(Opis zadania a)
Proszę zamienić „empty” na „blank” w wierszach materiału zamieszczonego pod tekstem o sztukach walki dla policji, od wiersza z „You are a computer-use agent.” aż do ostatniego wiersza tego materiału włącznie, i przepisać tylko te wiersze, poza tym bez zmian. Obrazy pomiń w odpowiedzi.

(Fragment źródła)

***

SFD.pl - Sportowe Forum Dyskusyjne

SW dla Policji

temat działu:

Sztuki Walki

słowa kluczowe:

Ilość wyświetleń tematu: 7359

Nowy temat Wyślij odpowiedź
...
Napisał(a)
Zgłoś naruszenie
Początkujący
Szacuny 1 Napisanych postów 178 Na forum 21 lat Przeczytanych tematów 1340
Tak sie zlozylo ze ostatnie 5 lat trenowalem w klubie policyjnym, w ktorym trenerami byli policjanci. Z tego co sie orientuje to w calej Polsce szkolenie policji opiera sie o judo + kilka dzwigni z aikido.
Jest tez troche elementow boksu.
Kiedys bylem swiadkiem ich treningu, prawdziwa tragedia!!!
Wiekszosc tych ludzi nie potrafila przewrotu w przod!!!


Sei ryoku zen yo jitta kyo ei

Sei ryoku zen yo jitta kyo ei

...
Napisał(a)
Zgłoś naruszenie
Ekspert
Szacuny 11149 Napisanych postów 51567 Wiek 31 lat Na forum 24 lat Przeczytanych tematów 57816
Dziwne , że nikt do tej pory nie wspomniał o Krav Maga jako SW dla policji (combat w prawdzie zawiera KM, ale KM wygląda na coś idealnego dla policjanta, który siłą rzeczy musi się koncentrować na rzeczywistych sytuacjach, a szlifować jakiś styl walki może jako hobby).
Ponieważ nikt nic nie dodał do tematu , to sam trochę pogrzebałem w sieci.
Cytat z krakowskiej strony o Krav Maga :


"Krav Maga w Polsce

Krav Maga jako system walki i samoobrony trafiła do Polski w 1995 roku. Sprowadził ją do Polski Tomasz Adamczyk, organizując w Łodzi ogólnopolski warsztat dla przedstawicieli wojska, policji, służb ochrony i innych formacji. W seminarium wzięło udział ok. 100 osób. Prowadził je Richard Douieb - szef szkolenia francuskiej jednostki antyterrorystycznej GIGN, prezydent EFKM, weteran izraelskich jednostek specjalnych. Od tego momentu rozpoczęły sie szkolenia przeznaczone tylko dla jednostek antyterrorystycznych i specjalnych w całej Polsce. Początkowo był to 1. Pułk Specjalny Komandosów z Lublińca oraz komandosi Marynarki Wojennej - szkolenia instruktorskie prowadzone przez Tomasza Adamczyka zaowocowały przyjęciem Krav Maga jako podstawowego systemu walki wręcz w tych jednostkach. Potem kolejno rozpoczęła się stała współpraca Instytutu Krav Maga Polska z Centrum Szkolenia Policji w Legionowie, następnie Komendą Główną Policji oraz Urzędem Ochrony Państwa i Strażą Graniczną. Rozpoczęcie współpracy z Eyalem Yanilov (Izrael) otworzyło nowy etap Krav Maga w Polsce. W szkoleniu kadry plutonów specjalnych Straży Granicznej wzięło udział kilkadziesiąt osób (Nowy Sącz, kwiecień 2000). Uruchomione zostały kursy dla instruktorów wyższych szkół wojskowych (m.in. "Zmechu" - Wyższej Szkoły Oficerskiej we Wrocławiu). W roku 2000 na zaproszenie Centrum Metodyczno-Szkolenowego KG Policji cykl zajęć instruktorskich, dla kadry wszystkich regionalnych ośrodków szkolenia Policji oraz wyższych szkół policyjnych, poprowadził Tomasz Adamczyk, Krzysztof Sawicki oraz Elina Toneva - jedna z kilku w Europie kobiet-instruktorów Krav Maga. W tym samym roku rozpoczęła się współpraca z Centrum szkolenia Marynarki Wojennej w Ustce. Zaowocowała ona również i w tym ośrodku oficjalnym wprowadzeniem Krav Maga do szkolenia marynarzy.

***

(Dostarczony materiał)
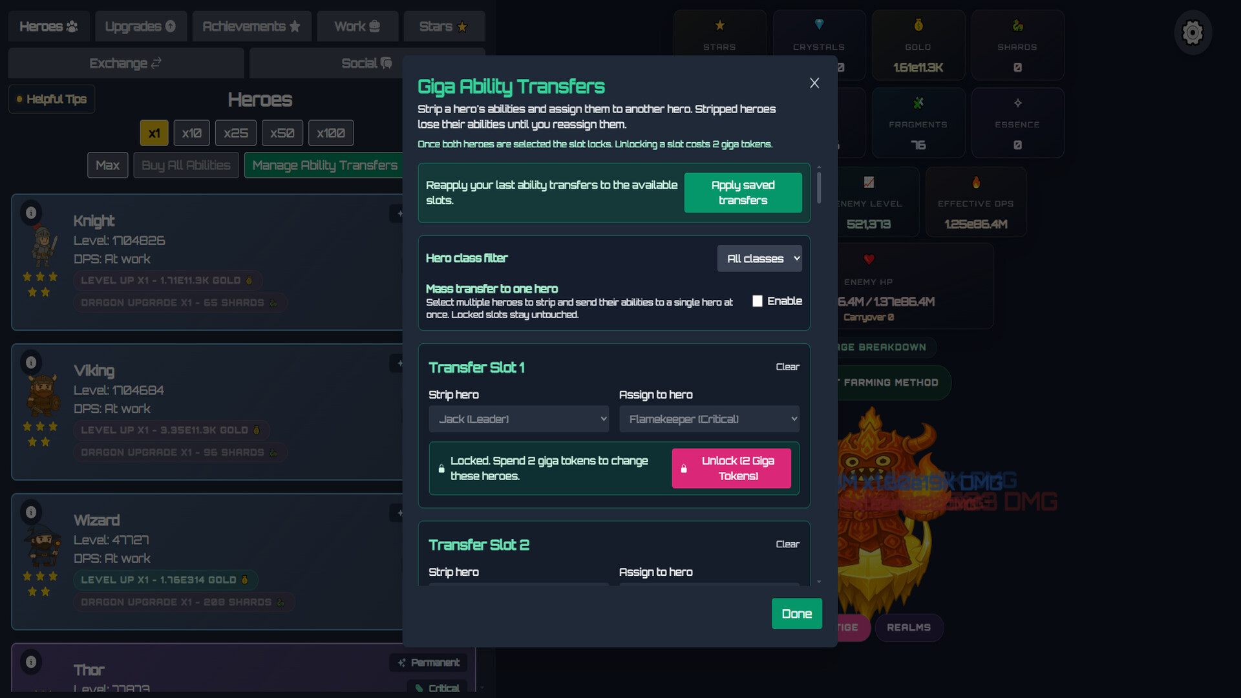
Task: Unlock Transfer Slot 1 with Giga Tokens
Action: pos(731,468)
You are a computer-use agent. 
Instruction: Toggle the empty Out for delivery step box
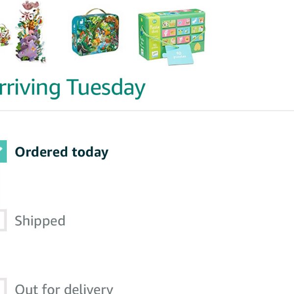click(x=3, y=286)
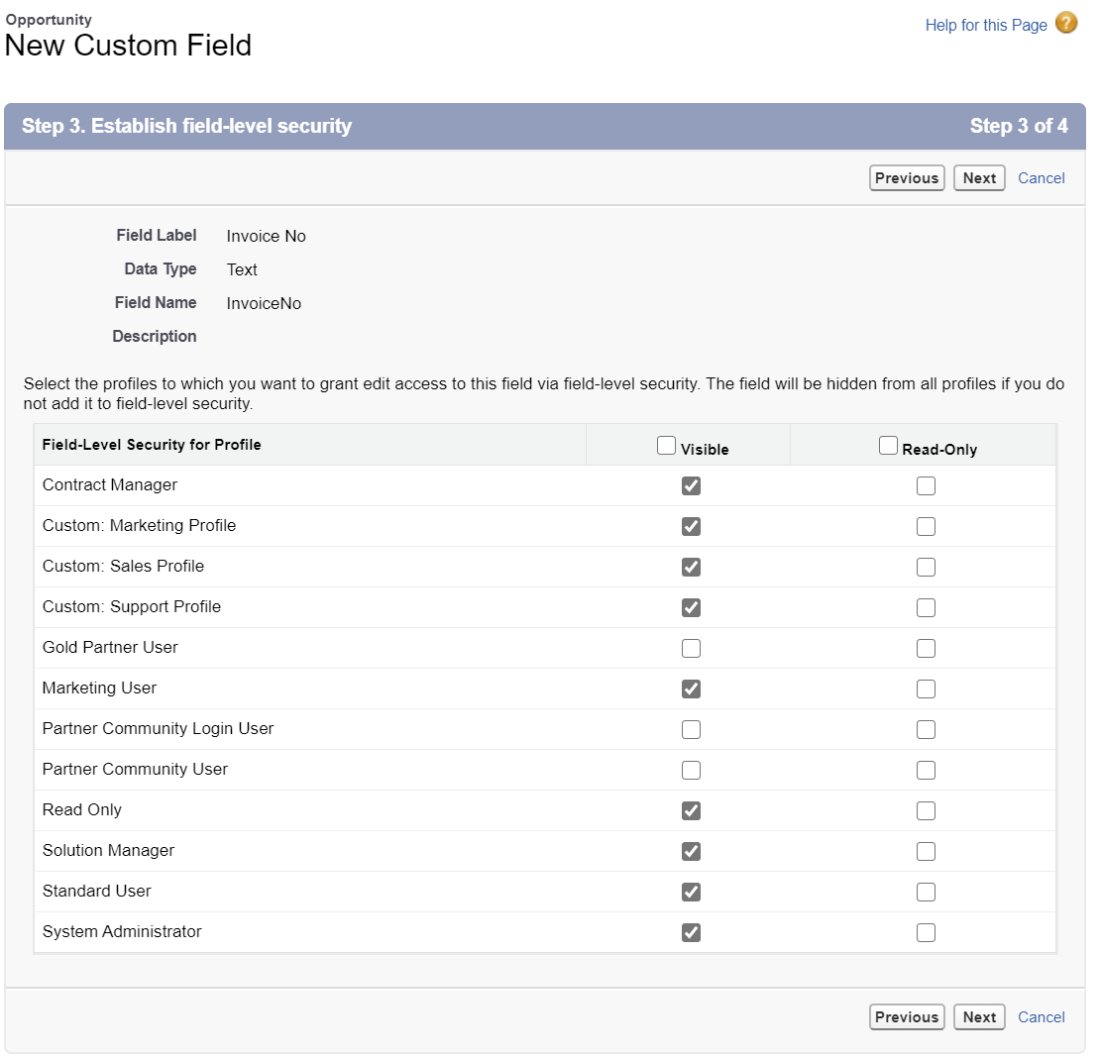Click the top Cancel link
Viewport: 1100px width, 1059px height.
(x=1042, y=178)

***

(Opis zadania b)
Napisz dalszy ciąg tekstu o sztukach walki dla policji, zaczynając od miejsca po jego ostatnim zdaniu.

(Wynik a)
You are a computer-use agent. 
Instruction: Toggle the blank Out for delivery step box
click(x=3, y=286)
Click the top Cancel link
Viewport: 1100px width, 1059px height.
(x=1042, y=178)

(Wynik b)
Charakterystyka Cechą podstawową jest bazowanie w treningu na podstawowych odruchach obronnych człowieka i takie ich wzmacnianie aby zapewnić skuteczność w stresie nawet osobie zaskoczonej i mało wytrenowanej. Techniki są proste a metoda treningowa kształci zachowania odruchowe. Od pierwszych zajęć uczymy działań wobec grupy agresorów, pracując wg realistycznych scenariuszy. Zakłada się i szkoli do sytuacji "paniki i chaosu". (koniec cytatu)

Ode mnie : to co napisane powyżej nie znaczy automatycznie, że jeśli ten styl -KW-(z tego , co się orientuję właściwie mieszanka różnych technik z różnych styli dostosowana do realnych sytuacji) został wybrany jako stosowany w praktyce - to inne są dla policjanta do du**.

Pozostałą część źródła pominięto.